They take absolute advantage of the graph structure.
There is no explicit representation of these mechanisms, and their further understanding is unclear.
The idea of message-passing in a graph is a compelling concept. From it, we can derive most of the graph algorithms in existence.
Message passing in a nutshell: A node in the graph can send and receive messages by connecting with its neighbors.
- A particular node will dispatch a message about itself to its neighbors.
- The neighbors of the initial node received its representation information included in the message. This information is used to update themselves and better understand their environment.
The essence of the label propagation algorithm: It can be conceptualized as smoothing the label information across the entire neighborhood. (label smoothing)
They can be understood as a simple message passing algorithm, sending the entire input node vector representation to its neighbors. (feature smoothing)
Graph convolutional neural networks step-by-step illustration of the mechanism by a simple computation through one layer:
- We take the whole neighborhood node feature vectors for any node in the graph and then aggregate them (We will choose the aggregator operator attending to our needs). The node feature vectors must have identical dimensions, but the aggregator operator is agnostic of how many neighbors might exist. Here for the sake of simplicity, we apply the average. Thus a particular node feature representation is conditional to its neighbors, in this case, following their average. (preprocessing)

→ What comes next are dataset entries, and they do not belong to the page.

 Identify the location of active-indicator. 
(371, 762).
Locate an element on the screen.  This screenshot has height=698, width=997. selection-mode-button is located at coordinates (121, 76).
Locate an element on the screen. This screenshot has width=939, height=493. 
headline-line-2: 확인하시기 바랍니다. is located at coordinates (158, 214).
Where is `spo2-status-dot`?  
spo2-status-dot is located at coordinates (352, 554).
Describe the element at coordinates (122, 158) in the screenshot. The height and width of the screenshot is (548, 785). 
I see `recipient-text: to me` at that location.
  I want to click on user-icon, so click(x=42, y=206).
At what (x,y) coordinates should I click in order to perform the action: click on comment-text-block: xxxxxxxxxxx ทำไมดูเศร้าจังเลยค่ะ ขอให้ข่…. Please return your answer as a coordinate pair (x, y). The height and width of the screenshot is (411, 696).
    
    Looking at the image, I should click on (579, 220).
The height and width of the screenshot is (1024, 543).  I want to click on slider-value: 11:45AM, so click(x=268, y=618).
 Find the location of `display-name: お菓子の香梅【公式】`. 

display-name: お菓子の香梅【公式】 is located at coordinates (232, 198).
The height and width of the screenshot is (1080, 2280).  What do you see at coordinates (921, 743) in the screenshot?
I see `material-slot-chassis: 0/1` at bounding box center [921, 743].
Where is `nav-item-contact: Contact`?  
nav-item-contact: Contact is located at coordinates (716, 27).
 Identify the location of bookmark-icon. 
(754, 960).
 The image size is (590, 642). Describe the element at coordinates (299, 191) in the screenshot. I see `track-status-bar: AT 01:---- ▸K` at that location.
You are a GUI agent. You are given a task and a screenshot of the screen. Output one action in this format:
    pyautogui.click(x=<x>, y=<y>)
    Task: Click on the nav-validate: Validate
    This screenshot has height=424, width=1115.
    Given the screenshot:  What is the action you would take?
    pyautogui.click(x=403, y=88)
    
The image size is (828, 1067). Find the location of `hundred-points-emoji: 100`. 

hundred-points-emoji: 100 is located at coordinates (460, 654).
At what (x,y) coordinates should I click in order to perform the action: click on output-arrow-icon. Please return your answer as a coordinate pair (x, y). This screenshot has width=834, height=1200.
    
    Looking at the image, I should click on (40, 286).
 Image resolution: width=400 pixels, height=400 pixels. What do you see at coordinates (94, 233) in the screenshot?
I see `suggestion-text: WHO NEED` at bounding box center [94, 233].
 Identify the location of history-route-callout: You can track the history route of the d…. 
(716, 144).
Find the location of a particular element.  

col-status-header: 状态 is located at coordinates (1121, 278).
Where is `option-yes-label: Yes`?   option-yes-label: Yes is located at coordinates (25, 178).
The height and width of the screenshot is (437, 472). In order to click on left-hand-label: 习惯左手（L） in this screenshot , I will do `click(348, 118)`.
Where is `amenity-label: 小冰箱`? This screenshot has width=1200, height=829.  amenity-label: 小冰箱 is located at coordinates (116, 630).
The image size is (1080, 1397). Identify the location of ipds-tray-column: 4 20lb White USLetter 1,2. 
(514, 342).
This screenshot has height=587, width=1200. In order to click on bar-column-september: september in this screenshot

- Pass this average feature vector through a dense neural network layer (we multiply it by some matrix and then apply an activation function, a non-linear function, to the generated output of this dense layer). The output produced by applying this dense layer will be the new feature vector representation for the initial node.
Note: We execute this process for all the nodes in the graph. We repeat the same process as described above for a GCN with more than one layer, but now the input vector for a layer n + 1 is the previously generated feature vector of layer n. (traditional deep neural network).
Conclusion: In contrast to a classical neural network binary classification, we have these additional steps of aggregating the neighbors between the layers.
Worth emphasizing: The number of GCN layers establishes an upper bound on how far a signal can span from a node. The number of layers in the GCN is equivalent to the number of hops messages can reach. Thus if we are concerned about long-range interactions, we must use deep neural networks.